The presence of a gauge symmetry implies the presence of redundancy in the description of the degrees of freedom of the theory.   Take for example the Lagrangian of the gauge part of electrodynamics which is given in terms of the gauge field $A_\mu$ by

$L = -\frac{1}{2} \partial^\mu A^\nu \partial^\mu A_\nu + \frac{1}{2} \partial^\mu A^\nu \partial_{\nu} A_\mu + J^\mu A_\mu$

contains no time derivative as can be can be seen by writing out the contractions.  As a consequence there is no canonically conjugate momentum and therefore the field has no dynamics.  This is the gauge invariance of electromagnetism.
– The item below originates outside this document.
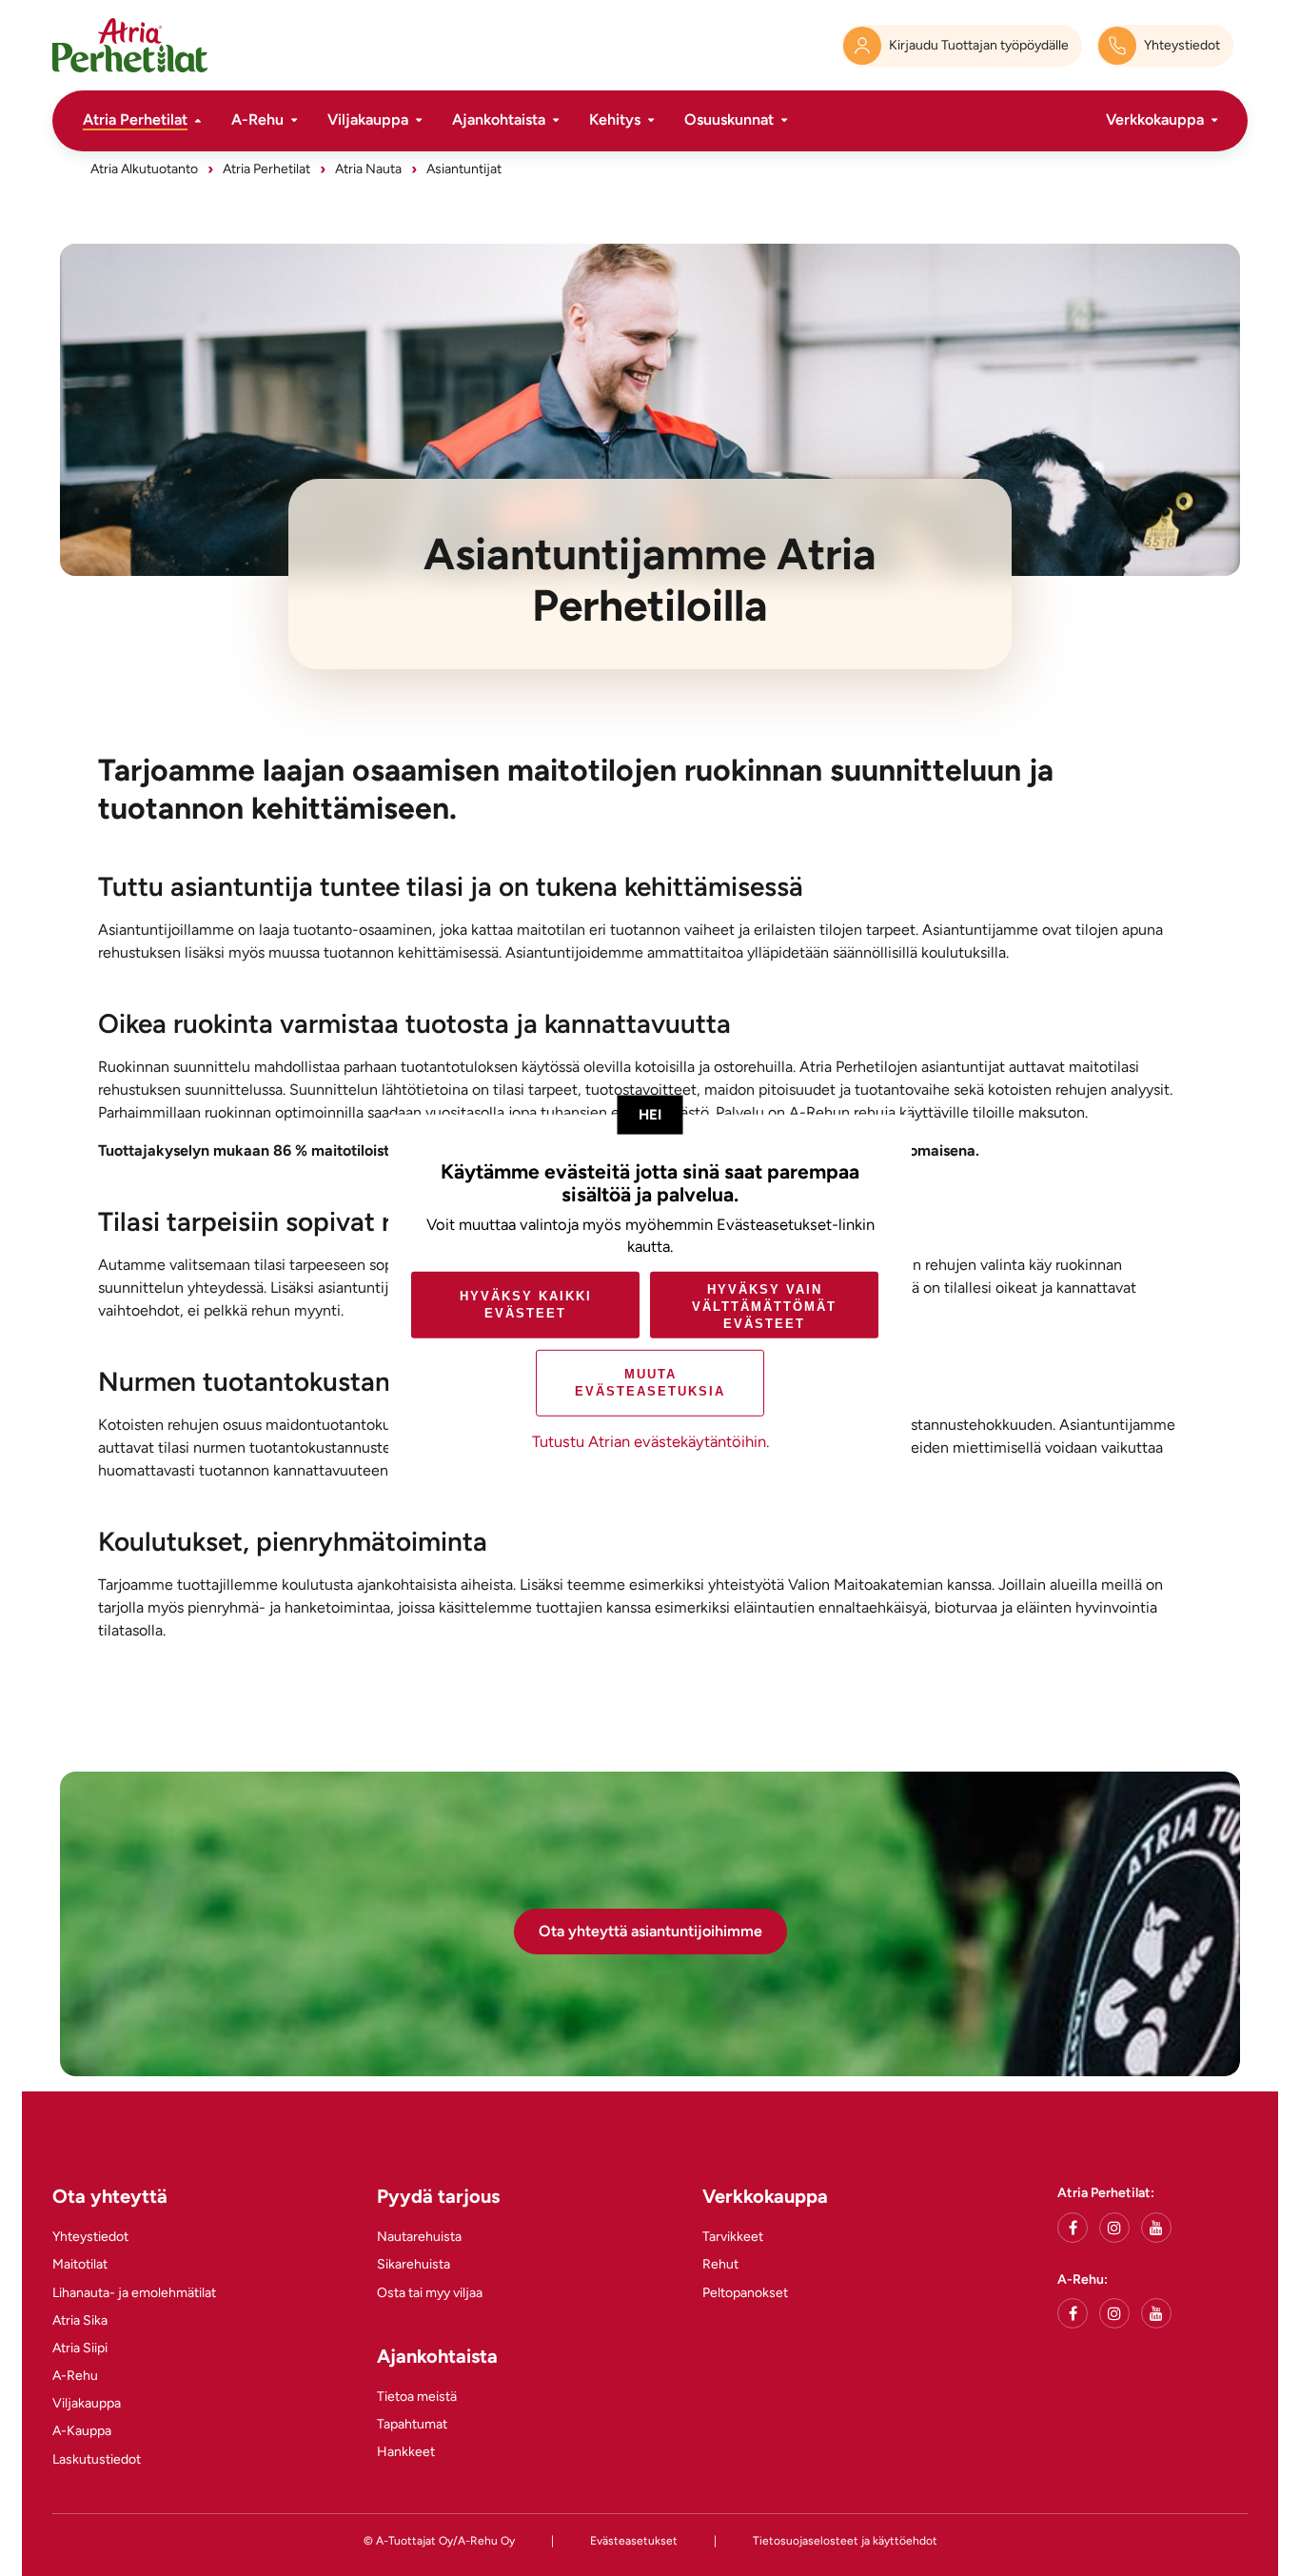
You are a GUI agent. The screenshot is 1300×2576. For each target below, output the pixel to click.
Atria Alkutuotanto (144, 169)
So how would one realize that an S4 universe would not have this $U(1)$ gauge invariance?  When the electromagnetic potential is written as a 1-form, the usual choice is:

$A = A_0 dt + A_1 dx^1 + A_2 dx^2 + A_3 dx^3$

In an S4 universe, one considers for electromagnetism the form

$A = A_0 e_4 + A_1 e_1 + A_2 e_2 + A_3 e_3$

for a coframe adapted to a hypersurface with $e_4$ normal to it in $S^4(1/h)$.  Assuming one accepts that form of the Lagrangian is as above, and more importantly that this form of the electromagnetic potential is consistent with Maxwell’s equations, we can see that the gauge invariance is not achieved for $A_0$.